Seis hombres y una mujer participan en este cara a cara donde buscan designar al candidato presidencial para 2017; expertos dicen que este encuentro favorece a quienes tienen menos visión pública.
Uno de los favoritos, Nicolás Sarkozy, es de los que más arriesgan en este debate, según los analistas.
Uno de los favoritos, Nicolás Sarkozy, es de los que más arriesgan en este debate, según los analistas. (Reuters)

París

La derecha francesa celebra este jueves el primer debate entre los siete aspirantes que participan en las primarias, con el fin de designar al candidato a la elección presidencial de 2017, con el ex primer ministro Alain Juppé en posición de favorito frente al ex presidente Nicolas Sarkozy.

Seis hombres y una mujer participan en el debate, organizado por TF1, la principal cadena de televisión privada de Francia, a seis semanas de la primera vuelta de estas primarias prevista el 20 de noviembre. La segunda vuelta será el 27 de noviembre.

Los observadores consideran que este primer debate, que suscita mucha expectativa, favorecerá sobre todo a los candidatos con menos posibilidades y menos visión pública.

Se trata de "un debate y no de un pugilato", advirtió el diputado Thierry Solère, presidente del comité de organización de las primarias, en referencia al reciente duelo televisivo entre Donald Trump y Hillary Clinton en Estados Unidos.

El formato del debate, fruto de detalladas negociaciones, prevé un minuto para responder a cada pregunta y 30 segundos para replicar a las afirmaciones de los rivales, lo que implica que cada candidato hablará un máximo de 17 minutos.

El ganador de estas primarias tiene grandes posibilidades de ser el futuro presidente.

Los últimos sondeos electorales dan cuenta de un derrumbe de la izquierda en las intenciones de voto para la primera vuelta de la elección presidencial y una victoria del candidato de la derecha frente a Marine Le Pen, la candidata de la extrema derecha, en la segunda vuelta.

Hasta ahora, Alain Juppé, de 71 años, encabeza los sondeos gracias a una campaña ponderada y a una imagen de unificador, apreciada por la derecha moderada, el centro e, incluso, una parte de la izquierda.

Juppé, alcalde de la ciudad de Burdeos, tiene una imagen positiva entre la mayoría de los votantes de la derecha y el centro (75 por ciento) y en el conjunto de los franceses (55 por ciento), muy por delante de Nicolas Sarkozy, de 61 años, según un sondeo publicado el miércoles.

Sarkozy, autoproclamado candidato "del pueblo" contra "las élites bienpensantes", que optó por una campaña derechista, obtiene tan solo 55 por ciento de opiniones favorables en su propio campo y apenas 28 por ciento en el conjunto de la población.

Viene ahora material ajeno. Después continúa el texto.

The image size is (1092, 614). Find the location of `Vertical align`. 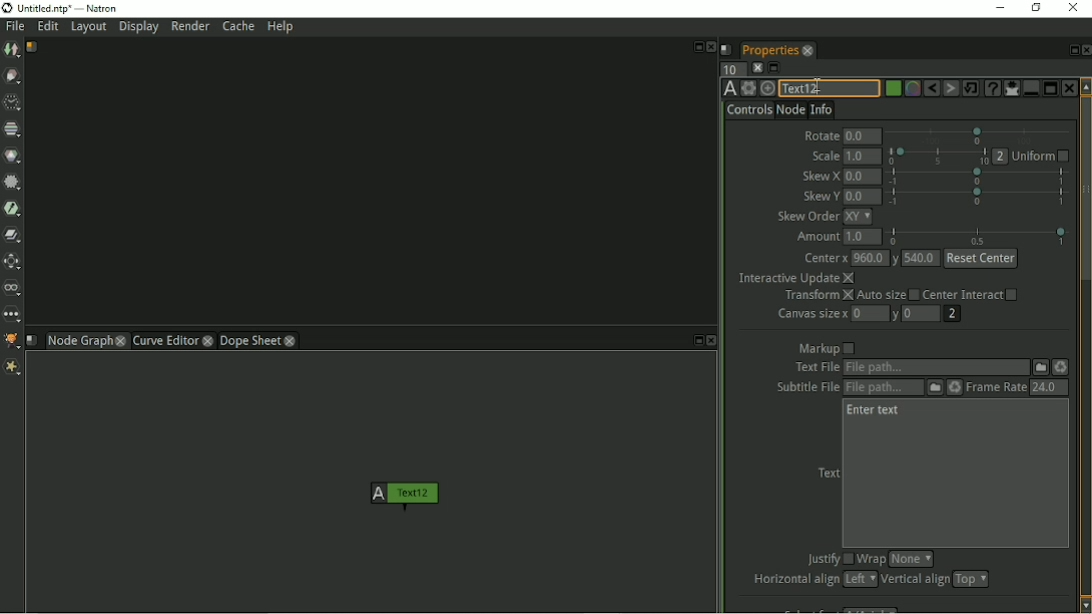

Vertical align is located at coordinates (914, 580).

Los candidatos con menos posibilidades intentarán aprovechar al máximo el debate para anotarse un tanto, estimó Gaël Sliman, del instituto de sondeos Odoxa.

Dos ex ministros cuadrogenarios, Bruno Le Maire y Nathalie Kosciusko-Morizet, "pueden ganar en credibilidad", opinó Sliman.

Por su parte, el ex primer ministro de Sarkozy, François Fillon, intentará desarrollar su discurso liberal, agregó.

Los favoritos Juppé y Sarkozy son quienes arriesgan más en este debate.

Juppé, a quien le penaliza su imagen de hombre frío y altanero, "no debe dar la sensación de haber ganado, tiene que ubicarse por encima de la refriega", apuntó Sliman.

Por su parte, Nicolas Sarkozy, cuyo discurso derechista contraria a parte de su propio campo, corre el riesgo de ser el blanco principal de los ataques de todos sus rivales, agregó el analista.

La campaña prevé dos debates más previos a la primera vuelta, el 3 y 17 de noviembre, y un debate entre los finalistas el 24 de noviembre, tres días antes de la segunda vuelta.